WRITTEN REQUEST: Reproduce the entries line for line, starting at the line that contains "This screenshot has width=1456, height=832." and ending at the last line of the entries. Leave the pictures out of your output.

[Page and screen pointing data]
'''
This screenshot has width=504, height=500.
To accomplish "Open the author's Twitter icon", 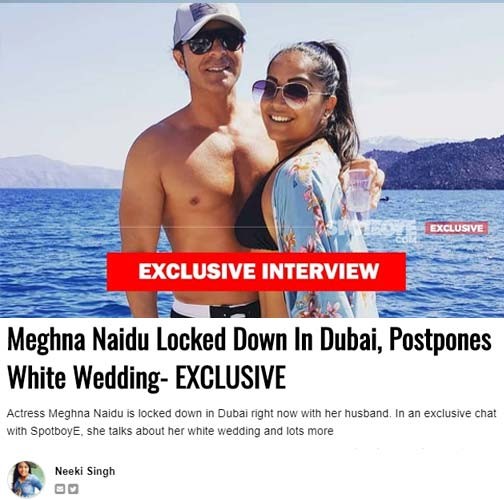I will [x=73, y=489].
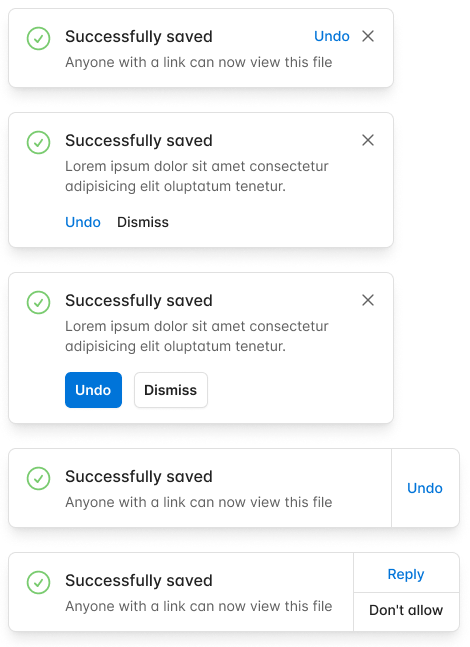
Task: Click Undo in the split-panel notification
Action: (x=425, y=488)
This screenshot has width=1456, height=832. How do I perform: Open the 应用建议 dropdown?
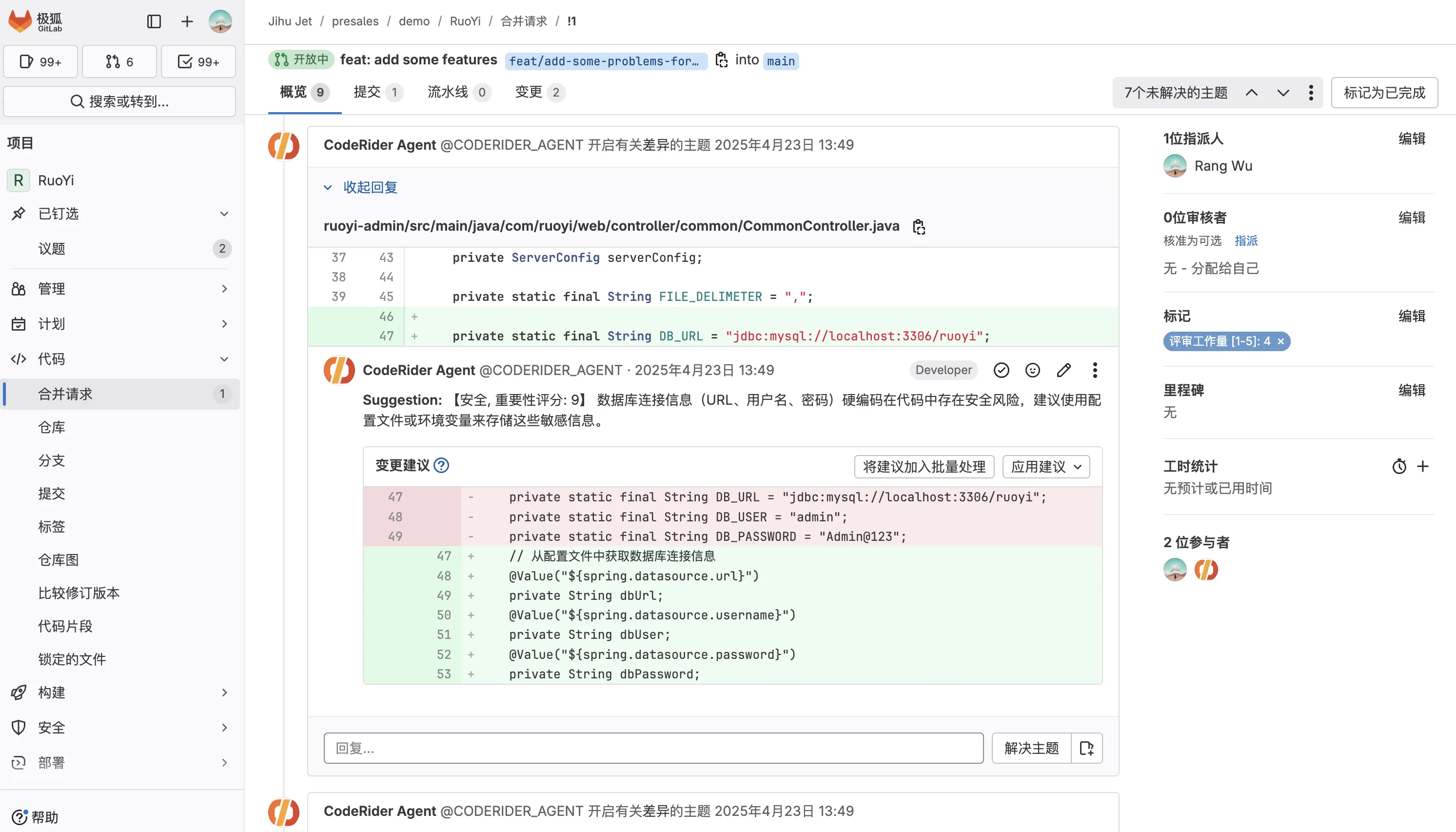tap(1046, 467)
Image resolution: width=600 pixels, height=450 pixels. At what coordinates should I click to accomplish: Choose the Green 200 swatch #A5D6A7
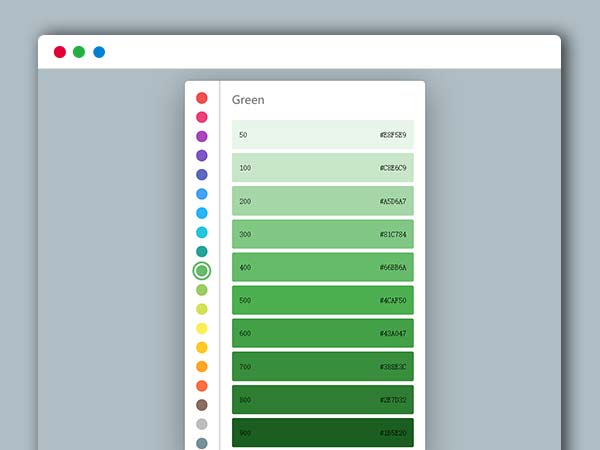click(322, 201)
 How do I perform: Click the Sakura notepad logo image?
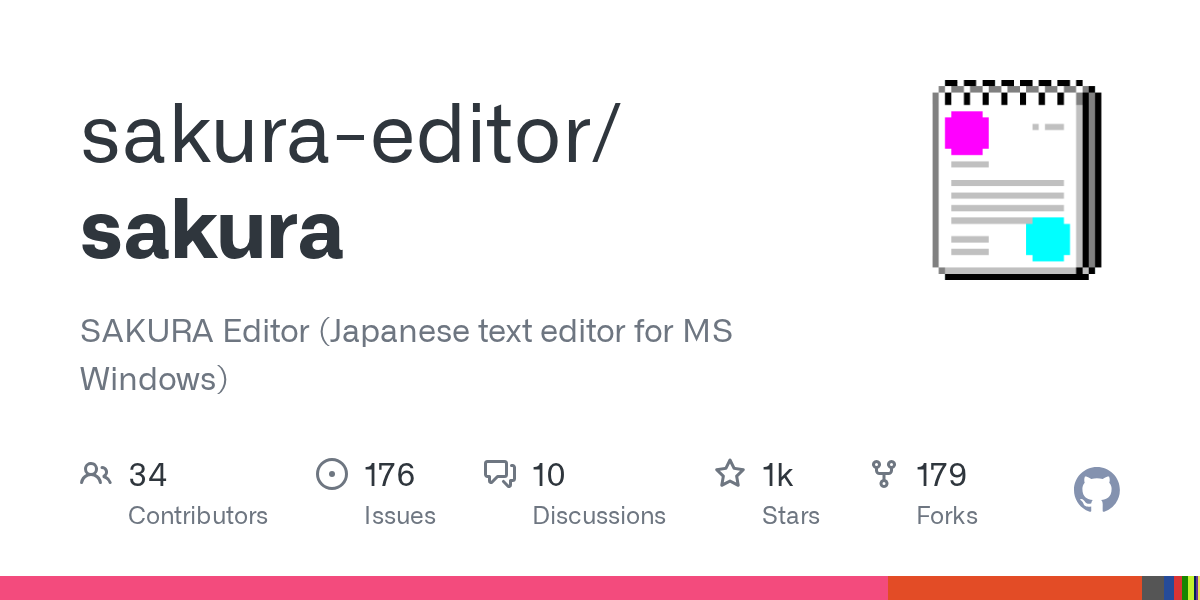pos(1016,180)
'''
OUTPUT OF THE EXERCISE:
This screenshot has width=1456, height=832. How do I perform: Open the 应用建议 dropdown?
tap(1046, 467)
Image resolution: width=600 pixels, height=450 pixels. At what coordinates should I click to accomplish: Choose the Green 200 swatch #A5D6A7
click(322, 201)
 How do I perform: Click the Sakura notepad logo image?
pos(1016,180)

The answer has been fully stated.